--- Set problem ---
Edit the fee ruling below from "The Court is" to "a further analysis.", putting "search" in place of each "quest".

The issue is further complicated by the suggestion that the Court should not use one rate for all services, but should use different rates for different services, the approach suggested by Mr. Seawell.[4] That approach is difficult to apply in this case because it is not necessarily true that there were only two kinds of services provided by the Trustee in this case — those commanding a high hourly rate and those commanding a more modest rate. The Circuit has recognized the difficulty with this approach and has opined that it is not erroneous to use a composite flat rate since that reflects the practice in the community and the legal profession. Beard v. Teska, 31 F.3d 942 (10th Cir.1994). Indeed, this was the approach utilized by the district court in its lodestar analysis in Wiles.

In choosing an hourly rate for the Trustee of $500 an hour, this Court took into consideration the various factors set forth above, as well as its experience gained in more than fourteen years of hearing complex bankruptcy cases. Unfortunately, in its prior opinion, those factors were not adequately set forth, and the district court, accordingly, found that the *63 rate was not supported. Considering those factors, this Court remains of the view that $500 an hour would not be unreasonable.

The Court is struggling to determine the size of a "reasonable" fee in this case. As previously observed, that is in inexact science. It is not a quest to fix an exact fee, or the precise fee, or even the proper fee. It is quest to find a "reasonable" fee, and that is one that may fall within a rather broad range. Because it is a subjective quest, it is one as to which reasonable people may, with respect to the judgments of all, differ. This Court certainly recognizes its role vis-a-vis the district court in this process. In deference to that role the Court will undertake a further analysis.

--- Stored rows ---
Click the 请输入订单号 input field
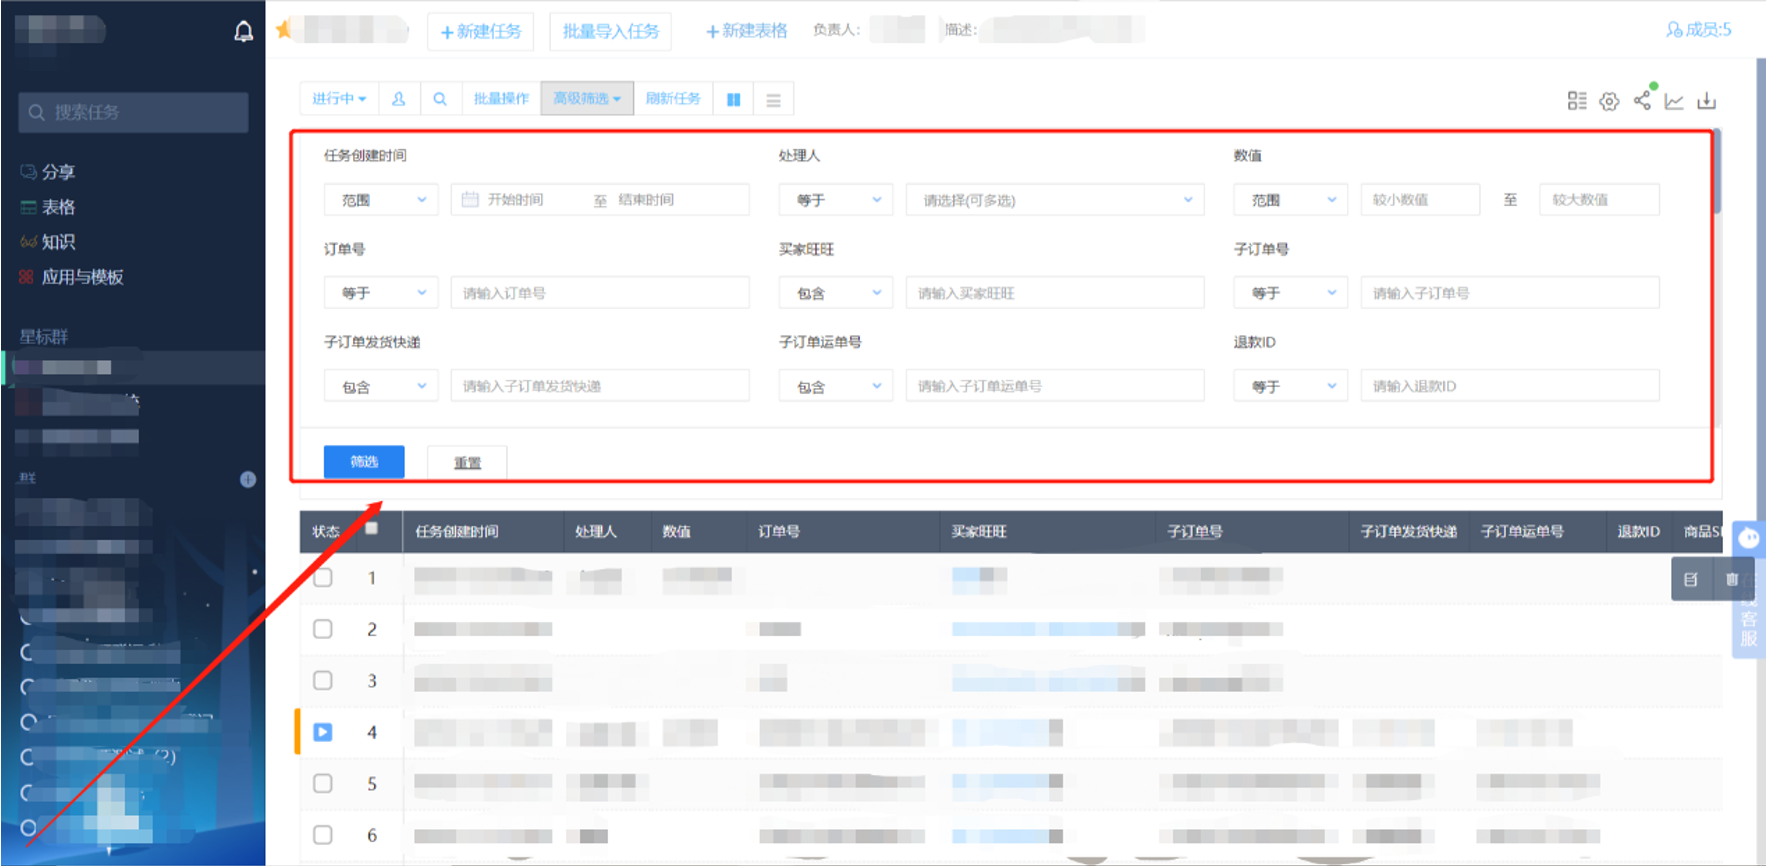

--

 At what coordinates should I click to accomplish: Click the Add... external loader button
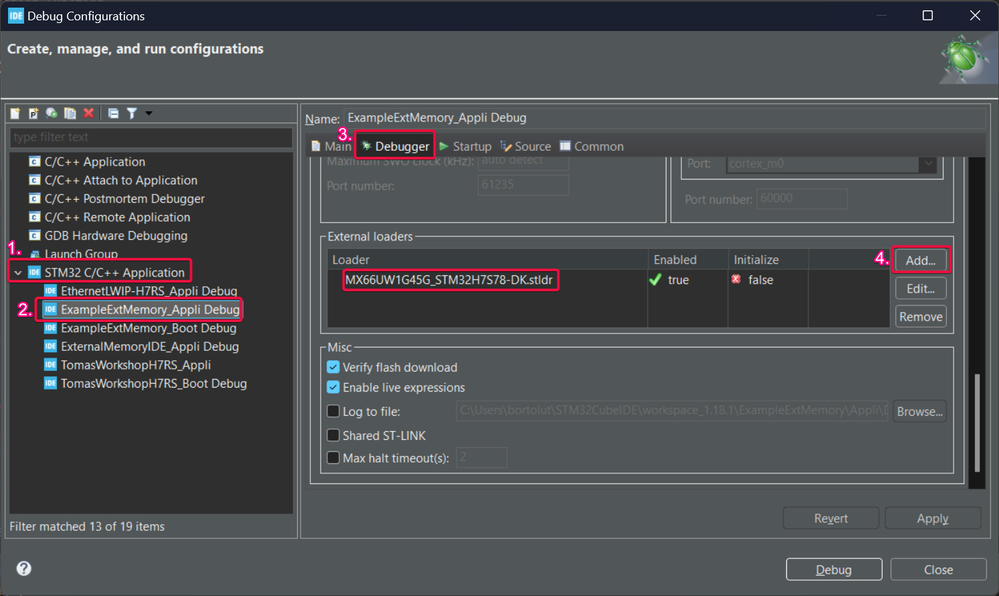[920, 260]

--- Final answer ---
The Court is struggling to determine the size of a "reasonable" fee in this case. As previously observed, that is in inexact science. It is not a search to fix an exact fee, or the precise fee, or even the proper fee. It is search to find a "reasonable" fee, and that is one that may fall within a rather broad range. Because it is a subjective search, it is one as to which reasonable people may, with respect to the judgments of all, differ. This Court certainly recognizes its role vis-a-vis the district court in this process. In deference to that role the Court will undertake a further analysis.